De façon générale, tout l'album s'appelle « The Ropes », car il parle des cordes certes, mais surtout car il y a un pont qui est central à toutes les chansons qui est celui des relations et des connexions entre les gens. Des relations et des connexions qui peuvent être plus ou moins conscientes, plus ou moins faites, plus ou moins bénéfiques, pour les uns et les autres. Et « Shining » parle de cette relation de dépendance mutuelle entre d'un côté des gens qui vont jouer une sorte de jeu secret, une image parfaite qui n'a pas forcément à voir avec la réalité de leur vie. Et de l'autre côté, des gens qui sont un peu des voyeurs et qui viennent consommer et jouer de cette image là, tout en sachant qu'elle est fausse. Mais ce n'est pas grave. Le mensonge fait partie du jeu. Et le paroxysme de tout ça, c'est Instagram ou Tik Tok ou ce style de réseaux. Ce sont vraiment les royaumes de l'image superficielle. Mais ça a beau être instrumentalisé maintenant avec Instagram ou autres, ça a toujours existé dans la vie de tous les jours. N'importe qui qui a passé un entretien d'embauche sait de quoi je parle. N'importe qui qui s'est retrouvé en position de séduire quelqu'un sait de quoi je parle. On n'est peut-être pas convaincu que cela marcherait en montrant son vrai visage, donc on joue avec la réalité. Et ça nous intéressait de traiter ce sujet-là.

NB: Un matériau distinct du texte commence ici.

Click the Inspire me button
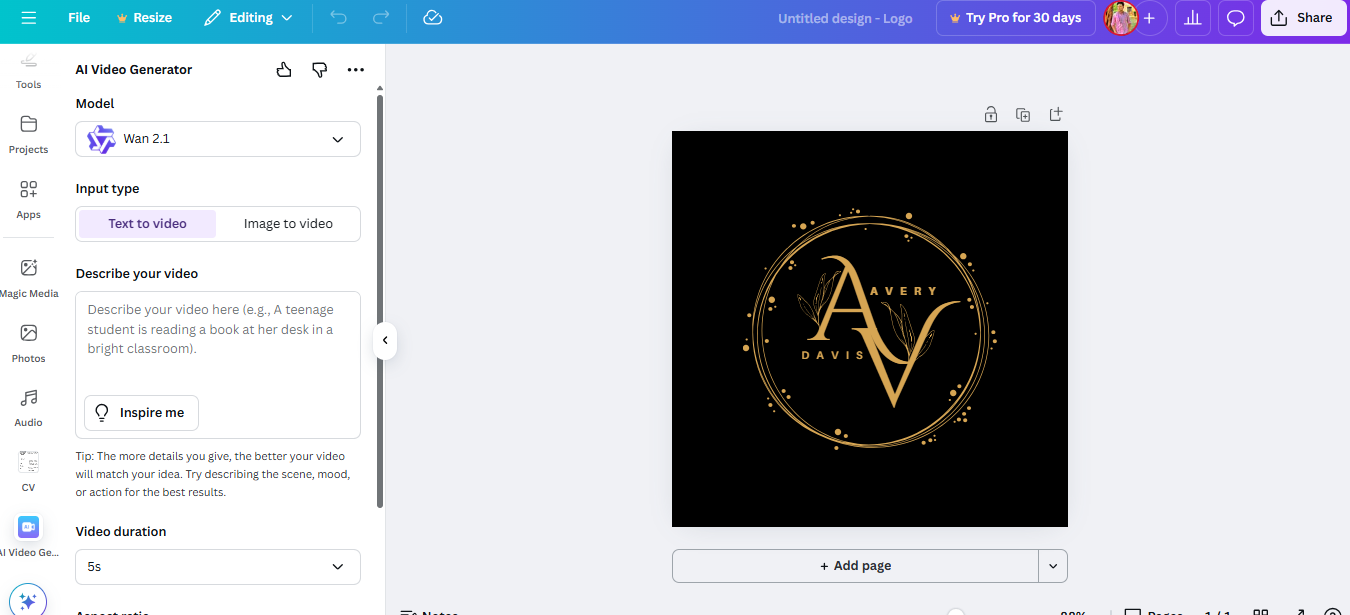Viewport: 1350px width, 615px height. pos(140,412)
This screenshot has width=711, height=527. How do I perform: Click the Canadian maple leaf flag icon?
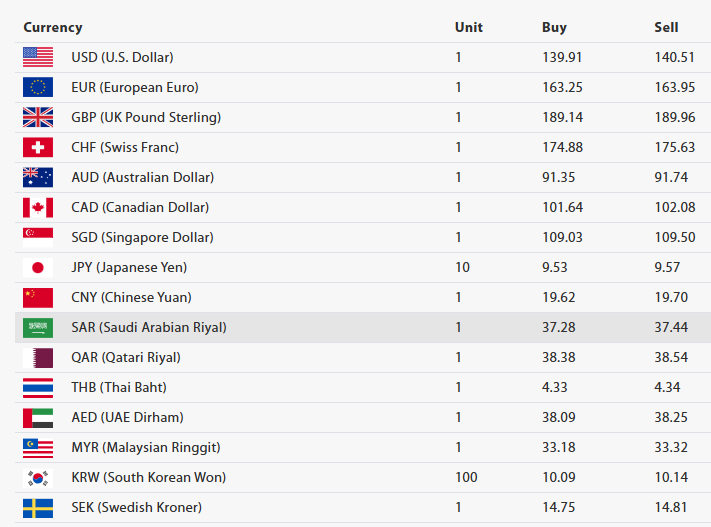38,207
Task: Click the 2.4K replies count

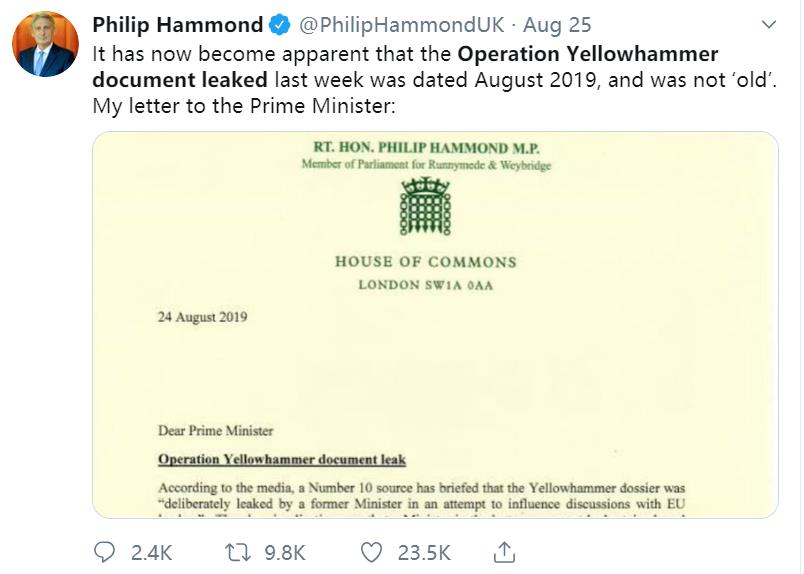Action: pyautogui.click(x=151, y=552)
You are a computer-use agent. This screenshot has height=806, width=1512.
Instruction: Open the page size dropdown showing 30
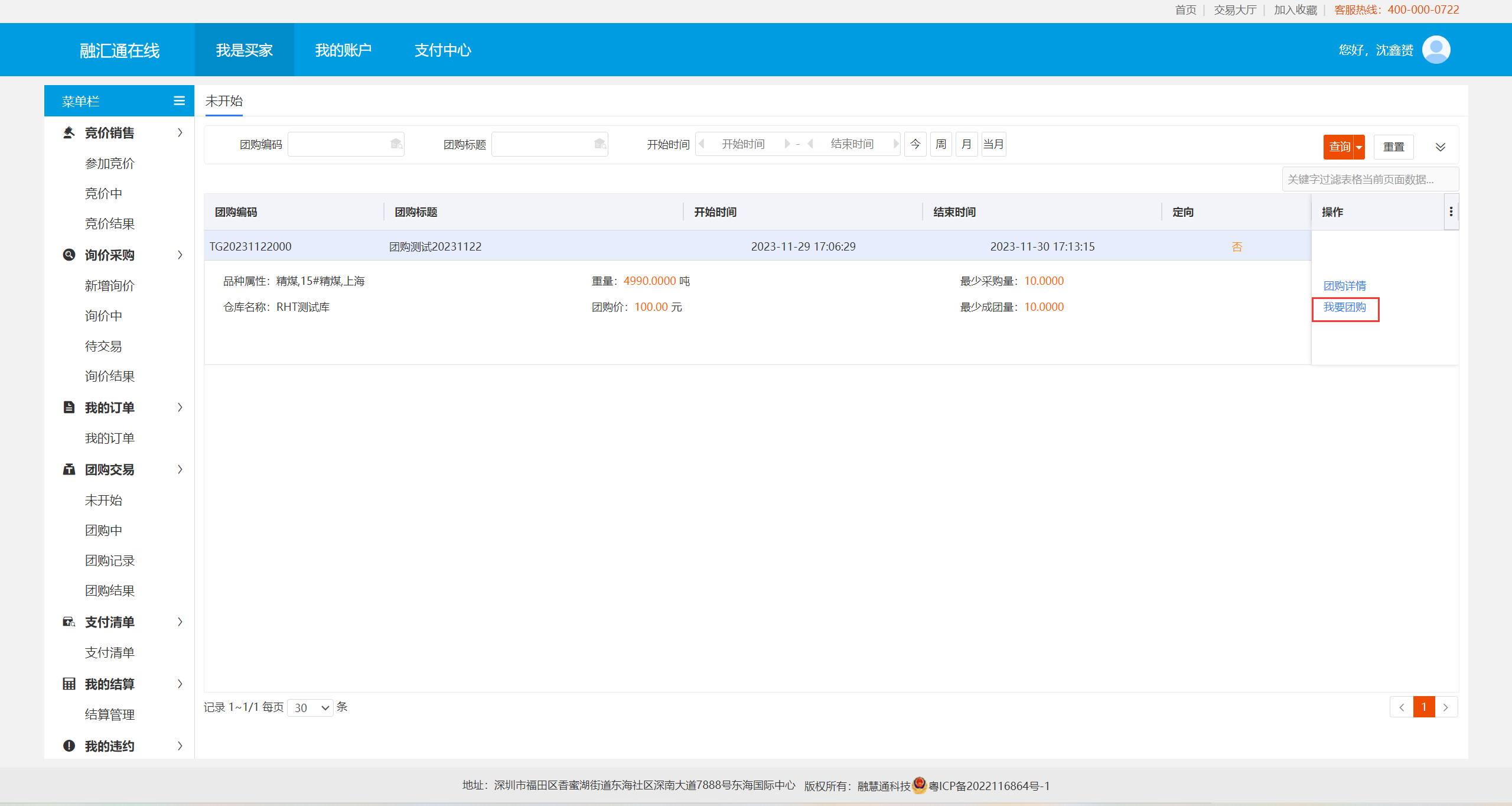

Alors j'ai une question : est-ce que peut-être ce n'est pas cette image parfaite que recherchent les gens, même s'ils savent qu'elle est fausse. Et est-ce qu’ils ne veulent pas simplement avoir du rêve à travers cette fausse réalité ?
Je suis d'accord avec toi. On est maintenant dans une culture qui a été très affectée dans les vingt dernières années par ce phénomène bien particulier qui est issu de la télé-réalité. Et l'un des impacts le plus significatif sur la psychologie collective, c'est ce besoin de savoir qu'on pourrait en faire autant que les gens qu'on est censé admirer. On est passé d'une époque où quelqu'un qui allait passer à la télé allait manifester une sorte de talent artistique, créatif ou autre. Mais avec la télé-réalité, n'importe qui peut devenir cet idéal. Et les gens aiment ça. Il y a quelque chose d'un peu rassurant à se dire qu'on pourrait en faire autant.

Ce morceau « Shining » est le plus représentatif de l'album ?
C'est marrant que tu dises ça. Alors moi, je pense que oui. Ce qui est particulier avec ce morceau, c'est qu'il est premier sur l'album, mais ça a été le dernier à être composé. C'est celui qui reflète le plus la connaissance qu'on a les uns des autres en tant qu'individus et en tant que groupe à l'intérieur de Trank. On nous demande souvent de nous décrire musicalement, mais c'est très compliqué, car selon tes préférences, on peut être soit trop electro, soit trop rock. En fait, je dirais qu'on est l'enfant bâtard de Soundgarden et Depeche Mode. Et « Shining », c'est ça. C'est cette signature sonore là. Donc, pour moi, oui, elle représente l'album et le groupe.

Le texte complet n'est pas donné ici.